I sit straight-backed in my seat, taking in all the information he’s throwing at me. DANIEL FROM SANTA MONICA is on the board of the Venice Symphony Orchestra, works with Santa Monica public school kids on environmental issues, gives money to Jewish institutions, and proudly explains his mixed heritage to me. The conversation is so lively and one-sided that I barely notice we’re winding down before he’s pushing back his seat. He’s just been telling me to listen to an interview he did with the author of the last book I read—he’s going to email me the link, he’s sure I’ll love it—when he realizes he needs to get back to the station. Going over post-production reels with Tony, he says, is going to take the rest of his evening. Where had I parked?

Walking to my car, we stand next to it for a minute or so, and DANIEL FROM SANTA MONICA surveys the privacy of the street before bending to kiss me, open-mouthed. He nimbly slides a hand inside my t-shirt, but in a way that no one watching us from a socially accepted distance could tell. I’m too surprised to stop him before he’s handling one of my nipples with an expert forefinger, softly circling, and, in fear of him continuing to move any further, I forcibly jerk away. We stare at each other for a moment, nonplussed.

He texts me twenty minutes later, saying that he enjoyed our lunch and appreciated the time I took to invest in it. Feeling mollified, I stare at the text bubble, which is still being typed out. He asks that I email him that evening with a more thorough analysis of how I thought the date went. Then we can take it from there, he says, sending along a happy face emoji, a rocket exploding, and a couple dancing.

It is within this subsequent email thread that I find out the specifics of DANIEL FROM SANTA MONICA’S situation: he has a live-in girlfriend, a Japanese ex-swimwear model who attempted to get her plexus removed and experienced permanent scarring and complications. For the next two years, she must take special extracts and not participate in any kind of sexual act. Thus DANIEL FROM SANTA MONICA’S search for a second and willing mate.

After some quick deliberation, I agree to a follow-up date. We wind up canceling this, however, because DANIEL FROM SANTA MONICA has a prior obligation to his contact at the Marina Del Rey’s Coastal Cleanup project, which he completely forgot about. He also drives to Mexico and back in one night for a “footage piece” his producer needs immediately. We’re still in the throes of rescheduling when I find myself, somewhat arbitrarily, in the vicinity of his neighborhood on a weeknight. This isn’t a regular occurrence, but I happen to be visiting a friend who works the bar at a restaurant down by the Santa Monica pier.

By the time I’m walking to my car, it’s pretty late. Feeling emboldened, I decide to text DANIEL FROM SANTA MONICA, but cagily, neither revealing nor expecting much. He answers after seven minutes, causing me to pull a U-turn away from the 405 on-ramp. He says he’s wrapping up a dinner party, but I should come by. We can take a walk.

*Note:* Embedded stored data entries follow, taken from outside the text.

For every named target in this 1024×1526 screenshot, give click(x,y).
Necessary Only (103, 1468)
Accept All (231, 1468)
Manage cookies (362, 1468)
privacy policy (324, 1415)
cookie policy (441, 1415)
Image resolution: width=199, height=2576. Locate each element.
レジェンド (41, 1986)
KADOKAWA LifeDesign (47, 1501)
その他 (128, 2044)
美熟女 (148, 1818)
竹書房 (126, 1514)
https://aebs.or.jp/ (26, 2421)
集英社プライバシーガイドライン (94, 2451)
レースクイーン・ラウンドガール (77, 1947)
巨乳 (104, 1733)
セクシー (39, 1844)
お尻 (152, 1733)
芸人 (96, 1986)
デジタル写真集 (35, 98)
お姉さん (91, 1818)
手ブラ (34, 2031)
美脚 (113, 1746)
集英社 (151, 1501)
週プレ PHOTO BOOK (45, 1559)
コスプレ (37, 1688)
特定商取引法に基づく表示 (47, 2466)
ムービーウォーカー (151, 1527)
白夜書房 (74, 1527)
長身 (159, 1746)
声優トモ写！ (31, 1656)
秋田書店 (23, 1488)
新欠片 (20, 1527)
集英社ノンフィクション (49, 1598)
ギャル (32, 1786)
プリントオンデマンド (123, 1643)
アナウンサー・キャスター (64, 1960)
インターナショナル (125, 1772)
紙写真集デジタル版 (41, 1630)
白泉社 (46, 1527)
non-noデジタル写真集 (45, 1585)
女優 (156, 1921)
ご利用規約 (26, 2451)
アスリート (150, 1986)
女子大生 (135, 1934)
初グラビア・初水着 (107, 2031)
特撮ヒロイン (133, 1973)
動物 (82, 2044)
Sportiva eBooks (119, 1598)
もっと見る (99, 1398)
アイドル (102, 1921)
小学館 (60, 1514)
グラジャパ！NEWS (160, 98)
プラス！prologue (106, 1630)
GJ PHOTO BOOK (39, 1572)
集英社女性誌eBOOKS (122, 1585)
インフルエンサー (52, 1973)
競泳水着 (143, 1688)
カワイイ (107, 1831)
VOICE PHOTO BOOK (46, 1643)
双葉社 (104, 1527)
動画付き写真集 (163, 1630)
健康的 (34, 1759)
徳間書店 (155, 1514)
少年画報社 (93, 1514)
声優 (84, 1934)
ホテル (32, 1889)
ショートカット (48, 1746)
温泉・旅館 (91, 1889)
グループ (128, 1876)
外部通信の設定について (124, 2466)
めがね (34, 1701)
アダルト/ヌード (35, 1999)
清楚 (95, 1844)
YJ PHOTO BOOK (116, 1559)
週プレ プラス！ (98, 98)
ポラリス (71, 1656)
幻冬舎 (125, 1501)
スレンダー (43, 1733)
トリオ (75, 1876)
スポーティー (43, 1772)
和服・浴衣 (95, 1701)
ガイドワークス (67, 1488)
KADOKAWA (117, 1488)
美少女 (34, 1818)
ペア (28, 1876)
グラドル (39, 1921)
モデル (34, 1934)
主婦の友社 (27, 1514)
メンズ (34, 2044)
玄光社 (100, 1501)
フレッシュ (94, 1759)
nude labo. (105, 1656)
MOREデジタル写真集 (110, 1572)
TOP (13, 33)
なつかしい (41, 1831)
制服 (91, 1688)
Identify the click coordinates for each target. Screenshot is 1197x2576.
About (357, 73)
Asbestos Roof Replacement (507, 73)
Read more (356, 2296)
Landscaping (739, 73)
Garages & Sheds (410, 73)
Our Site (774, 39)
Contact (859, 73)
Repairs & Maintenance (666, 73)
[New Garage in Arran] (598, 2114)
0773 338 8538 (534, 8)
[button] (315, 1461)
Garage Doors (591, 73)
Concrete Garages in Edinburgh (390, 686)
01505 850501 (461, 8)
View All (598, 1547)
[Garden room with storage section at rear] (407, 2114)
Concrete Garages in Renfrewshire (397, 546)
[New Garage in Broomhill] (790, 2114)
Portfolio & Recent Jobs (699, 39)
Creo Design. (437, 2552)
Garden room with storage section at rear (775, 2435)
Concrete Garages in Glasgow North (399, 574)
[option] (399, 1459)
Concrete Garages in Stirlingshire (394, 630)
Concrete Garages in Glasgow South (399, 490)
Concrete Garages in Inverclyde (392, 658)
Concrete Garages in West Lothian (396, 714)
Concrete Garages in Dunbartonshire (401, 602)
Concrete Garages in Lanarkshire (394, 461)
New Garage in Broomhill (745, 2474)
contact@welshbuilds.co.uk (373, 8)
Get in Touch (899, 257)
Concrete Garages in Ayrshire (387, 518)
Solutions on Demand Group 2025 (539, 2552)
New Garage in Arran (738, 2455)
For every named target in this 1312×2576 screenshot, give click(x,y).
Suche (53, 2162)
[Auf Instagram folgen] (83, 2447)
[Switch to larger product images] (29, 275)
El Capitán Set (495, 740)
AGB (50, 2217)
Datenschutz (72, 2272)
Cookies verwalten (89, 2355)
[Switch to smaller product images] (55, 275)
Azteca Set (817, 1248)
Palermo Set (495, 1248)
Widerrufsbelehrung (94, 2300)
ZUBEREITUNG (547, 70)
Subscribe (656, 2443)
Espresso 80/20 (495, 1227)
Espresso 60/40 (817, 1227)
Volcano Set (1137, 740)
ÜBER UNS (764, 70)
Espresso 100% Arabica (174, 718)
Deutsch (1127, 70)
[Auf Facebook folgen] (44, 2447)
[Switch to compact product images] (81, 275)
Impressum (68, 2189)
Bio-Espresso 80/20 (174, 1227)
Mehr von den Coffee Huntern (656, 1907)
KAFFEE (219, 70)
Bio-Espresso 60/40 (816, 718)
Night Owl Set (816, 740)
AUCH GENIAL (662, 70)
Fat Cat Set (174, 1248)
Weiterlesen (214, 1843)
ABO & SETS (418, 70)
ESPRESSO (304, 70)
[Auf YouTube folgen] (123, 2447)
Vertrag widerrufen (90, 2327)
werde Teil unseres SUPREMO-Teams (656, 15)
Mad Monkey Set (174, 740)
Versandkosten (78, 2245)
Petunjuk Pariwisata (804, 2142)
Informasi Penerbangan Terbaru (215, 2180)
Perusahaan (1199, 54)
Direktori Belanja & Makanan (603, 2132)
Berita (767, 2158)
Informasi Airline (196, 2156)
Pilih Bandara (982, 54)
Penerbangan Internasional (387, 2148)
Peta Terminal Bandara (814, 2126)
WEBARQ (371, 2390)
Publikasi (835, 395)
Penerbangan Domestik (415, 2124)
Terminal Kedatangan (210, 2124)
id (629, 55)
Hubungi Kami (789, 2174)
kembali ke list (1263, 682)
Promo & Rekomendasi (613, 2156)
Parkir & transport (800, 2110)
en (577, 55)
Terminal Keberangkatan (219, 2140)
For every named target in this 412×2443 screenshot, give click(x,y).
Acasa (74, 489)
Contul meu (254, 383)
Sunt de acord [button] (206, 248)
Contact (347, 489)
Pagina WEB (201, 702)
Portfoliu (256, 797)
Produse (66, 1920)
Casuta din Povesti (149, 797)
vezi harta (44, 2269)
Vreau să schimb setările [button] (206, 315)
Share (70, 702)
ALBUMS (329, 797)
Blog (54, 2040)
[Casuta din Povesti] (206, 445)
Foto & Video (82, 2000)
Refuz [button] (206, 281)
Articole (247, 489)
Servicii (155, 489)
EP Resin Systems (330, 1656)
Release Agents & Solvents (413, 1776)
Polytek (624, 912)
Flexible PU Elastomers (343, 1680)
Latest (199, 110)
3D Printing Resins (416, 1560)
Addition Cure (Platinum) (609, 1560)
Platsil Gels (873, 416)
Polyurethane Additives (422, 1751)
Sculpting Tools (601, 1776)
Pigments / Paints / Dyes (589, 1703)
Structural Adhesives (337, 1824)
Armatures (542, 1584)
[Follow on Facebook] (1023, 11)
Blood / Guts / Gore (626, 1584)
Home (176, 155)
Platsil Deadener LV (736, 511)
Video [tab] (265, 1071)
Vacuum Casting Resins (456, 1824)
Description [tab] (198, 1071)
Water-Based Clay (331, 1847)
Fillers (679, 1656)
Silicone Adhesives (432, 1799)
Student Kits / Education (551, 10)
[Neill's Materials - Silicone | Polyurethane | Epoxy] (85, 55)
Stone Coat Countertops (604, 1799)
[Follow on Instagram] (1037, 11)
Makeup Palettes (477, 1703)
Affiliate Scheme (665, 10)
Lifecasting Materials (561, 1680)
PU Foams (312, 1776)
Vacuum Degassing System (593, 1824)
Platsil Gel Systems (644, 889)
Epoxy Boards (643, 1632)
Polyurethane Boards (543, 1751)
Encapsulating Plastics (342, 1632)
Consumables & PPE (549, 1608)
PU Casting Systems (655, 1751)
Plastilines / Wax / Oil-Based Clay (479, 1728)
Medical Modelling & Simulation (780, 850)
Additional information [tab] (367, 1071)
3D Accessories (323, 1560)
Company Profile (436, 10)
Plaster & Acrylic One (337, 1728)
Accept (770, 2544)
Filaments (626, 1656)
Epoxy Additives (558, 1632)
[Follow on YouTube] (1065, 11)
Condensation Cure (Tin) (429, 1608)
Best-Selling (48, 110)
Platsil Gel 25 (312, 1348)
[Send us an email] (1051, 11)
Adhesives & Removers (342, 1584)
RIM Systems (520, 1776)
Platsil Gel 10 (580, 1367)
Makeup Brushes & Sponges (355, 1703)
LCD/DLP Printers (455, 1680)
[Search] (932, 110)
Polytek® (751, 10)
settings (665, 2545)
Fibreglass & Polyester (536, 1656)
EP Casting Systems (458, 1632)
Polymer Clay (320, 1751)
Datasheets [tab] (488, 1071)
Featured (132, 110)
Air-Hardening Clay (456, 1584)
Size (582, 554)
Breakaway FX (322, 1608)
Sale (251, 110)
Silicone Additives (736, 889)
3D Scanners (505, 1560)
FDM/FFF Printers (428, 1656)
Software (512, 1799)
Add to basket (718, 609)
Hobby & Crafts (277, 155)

When I find the apartment, it’s on a dark and tree-lined suburban street mostly consisting of fancy glass-and-wood buildings. The silence is palpable save for the gentle swishing of the faint sea wind through the trees, kicking leaves and a fast-food bag into the street. I park and let him know I’m downstairs. He says he’s cleaning up, and will come down soon.

I check some apps on my phone, pick up a magazine lying on the passenger seat, put it back down. I play Solitaire for a bit. After twenty minutes, I get out of the car and sit on the hood, which is still warm from the engine. I spot what looks like a possum, hiding under the shadow of another car, hesitate before shuffling into the street to inspect the fast-food bag. The possum scatters when a couple emerge from the shadows up ahead, making their way down the street. As they get closer I see it’s a boy and a girl, both hands thrust into the communal pocket of the boy’s hoodie. They lean toward each other conspiratorially, their eyes sweeping right over me as they pass by.

After their footsteps fade, the street is again hideously quiet. I yank down on my skirt which has ridden up, wanting to look cute, like I haven’t been nervously waiting out here. As if I’m just relaxing on the hood of my car for my own enjoyment.

I picture DANIEL FROM SANTA MONICA inside, wiping counters down and bundling the trash, surveying the apartment through my eyes, hoping to see what I see and finding satisfaction in it. Then I see him taking the elevator, smoothing his hair, having kept me waiting long enough for us to both be excited about what will happen next.

My mind, warming to the fantasy, moves further into this romantic initiation: me, standing in the doorway, his apartment clean and sparkling, a single white candle lit on the coffee table. The experience in his eyes is comforting as he leads me to the bedroom, his fingers adeptly finding my hole and soothing the craving that boils up, so forceful as to make me want to double over — but no, his fingers slowly crawl the exterior of the spot, keeping me uncoiled, breathing slowly. Then: pushing himself against me and locking us in, making it all, finally, worth it.

As the minutes tick by, it is getting steadily colder out here. I glance at my watch, realizing it’s ten to midnight and I’ve been sitting on the hood of my car for a good forty minutes. After one hour, I decide, I’ll leave. I refuse to wait longer than that for anyone.

At the hour, I send him a nasty text, then practically dive back into the driver’s seat, pulling out of the spot and executing a hurried three-point turn.

My sense of self-righteousness is validated when DANIEL FROM SANTA MONICA, the next day, is hardly apologetic at all.

I needed to clean up my apartment, he tells me coolly over text message. I had some guests over and there was a mess.

I don’t have a maid, he further informs me. I clean up my own messes.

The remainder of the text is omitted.